I am a little confused to choose between soundmagic mp 21 and pl 30

mp 21 (700 rs ) - with mic - but has L shaped pin.. 
my samsung wave has socket at the top.. so I am little worried if the wire gets cut when I put in my jeans..while driving..

pl 30 (900 rs)- it has a straight pin
though it doesn't have mic, my phone take builtin speaker if I use earphones.. so not a major problem..

also suggest me if there are any other good ear phones in this range.. 900 is the my limit..

Thank you..


----------



## coolest111 (Mar 5, 2011)

go for pl30......


----------



## hdknitro (Mar 7, 2011)

If u are a sound enthusiast than I would suggest go for PL- 30. I am using them from past august.

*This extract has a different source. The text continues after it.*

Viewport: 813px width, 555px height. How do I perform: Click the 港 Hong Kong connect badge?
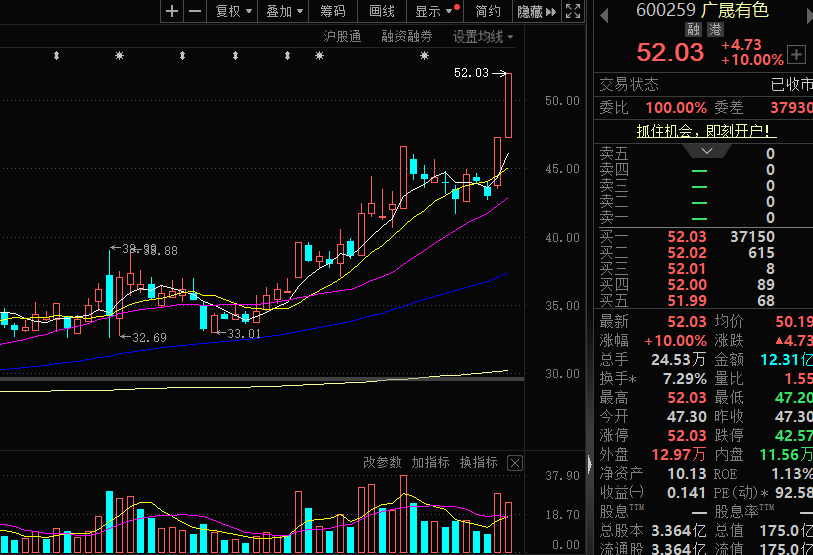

They give superb audio even on my nokia E-63, which has an low sound reproduction. The sound just lacks a good bass. but in my case I love the guitars so bass is not an issue. If bass is the main requirement, i would suggest go for sony


----------



## smalltiger_s (Apr 4, 2011)

pl 30 will give you a much better sound!!! but even if you use mp21 there is not much of a sound difference...but remember the button to pick up the call in mp21 is iphone compatible....it doesnt work on most other phones...


----------



## coolnikhil (Apr 8, 2011)

hey where are SoundMagic available in delhi...???


----------



## smalltiger_s (Apr 11, 2011)

coolnikhil said:


> hey where are SoundMagic available in delhi...???



you can buy from pristinenote.com. they will deliver it at your dossrstep. Or you can try mediahome.in or primeabgb.com

they all stock it...i have bought from Prime ABGB Today's Cool Deal !, prisinenote.com. both are great!!!


----------